• _Dataset entries_
=-=-=

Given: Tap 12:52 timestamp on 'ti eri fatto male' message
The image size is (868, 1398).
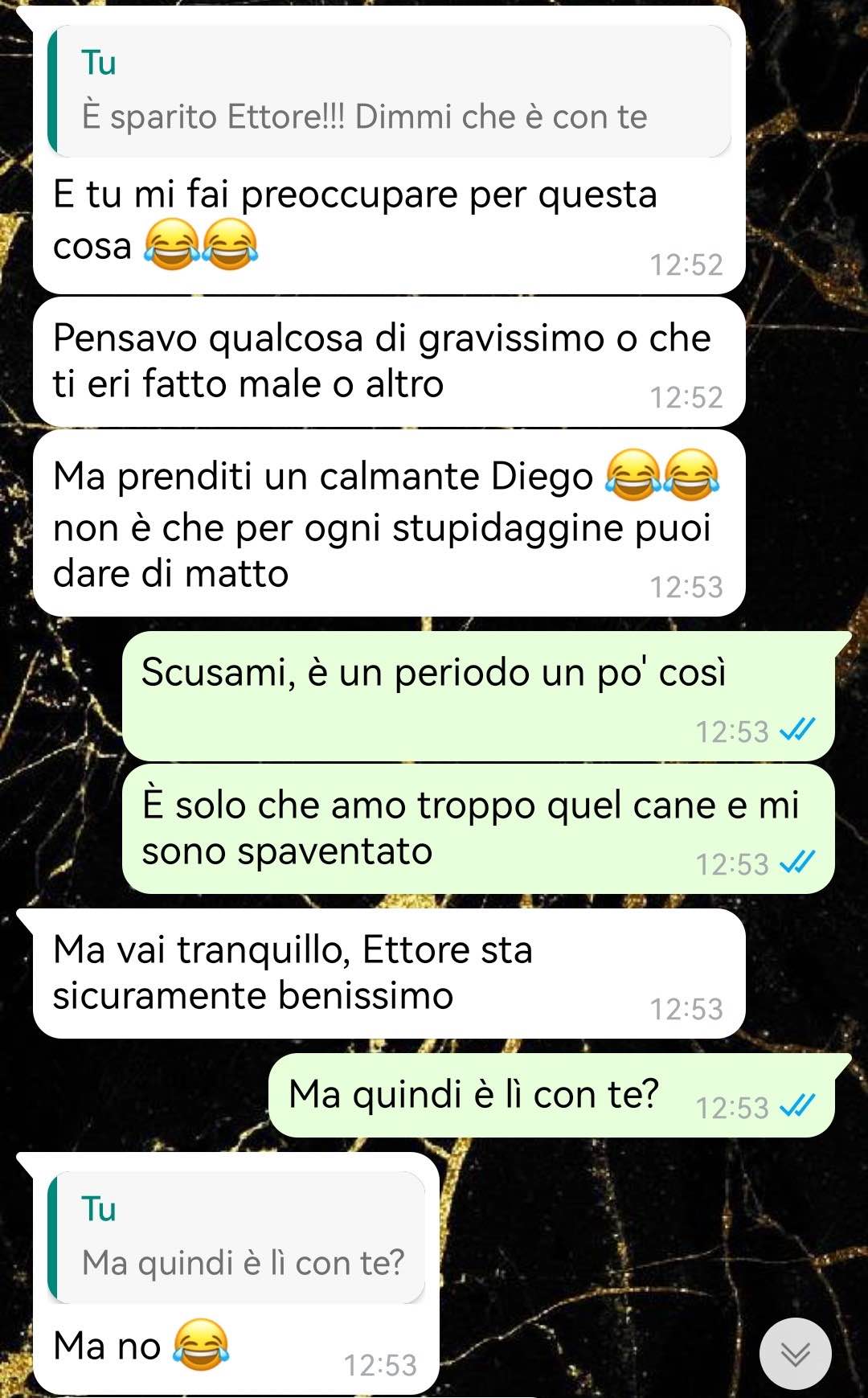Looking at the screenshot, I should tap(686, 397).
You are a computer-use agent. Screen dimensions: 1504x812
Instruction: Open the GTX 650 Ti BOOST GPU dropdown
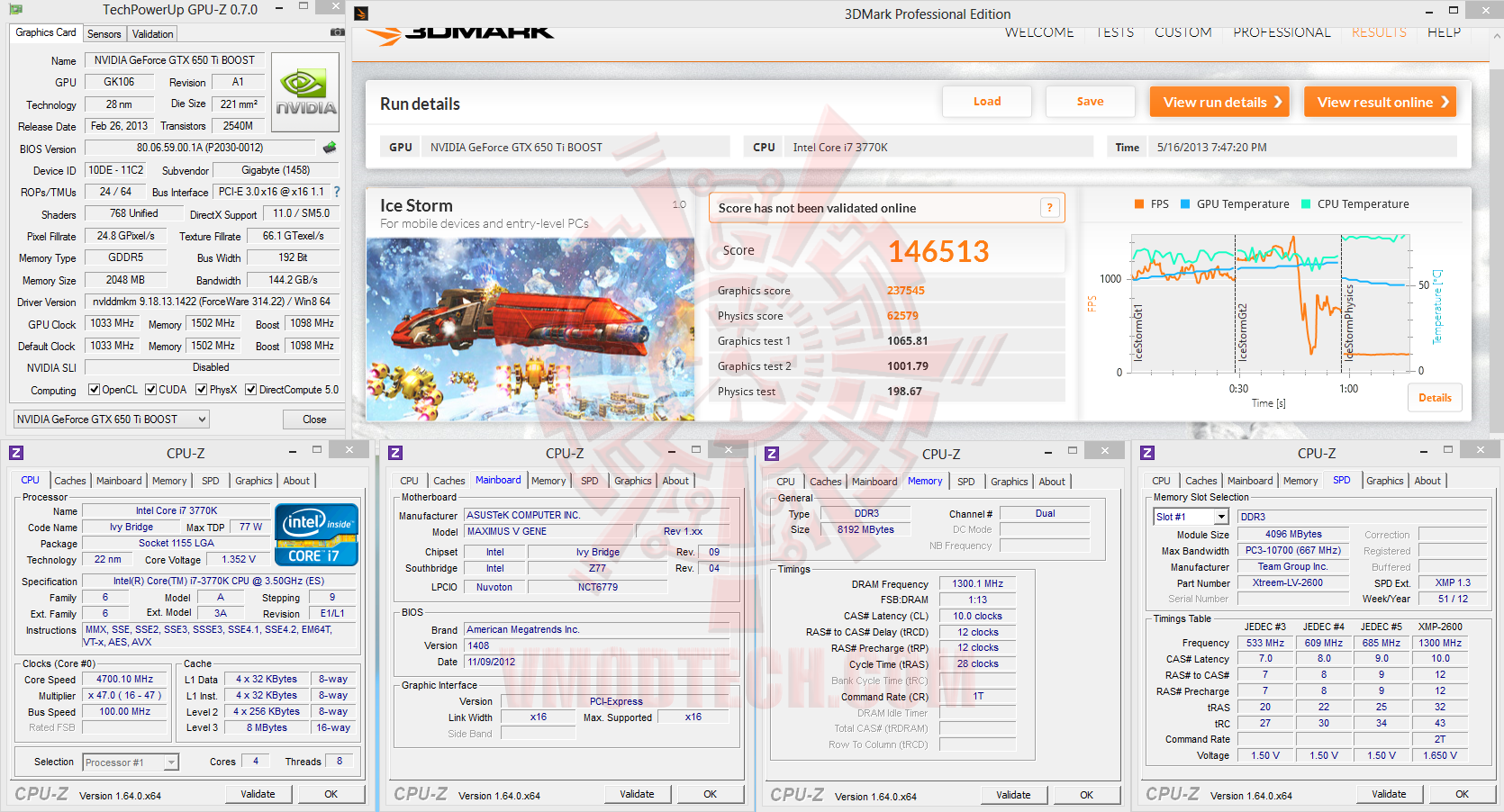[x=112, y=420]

=-=-=

• _Exercise directions_
Turn all the lines above into a numbered list, skipping any blank lines and leaving out the pictures.

• _Completed exercise_
1. Given: Tap 12:52 timestamp on 'ti eri fatto male' message
2. The image size is (868, 1398).
3. Looking at the screenshot, I should tap(686, 397).
4. You are a computer-use agent. Screen dimensions: 1504x812
5. Instruction: Open the GTX 650 Ti BOOST GPU dropdown
6. [x=112, y=420]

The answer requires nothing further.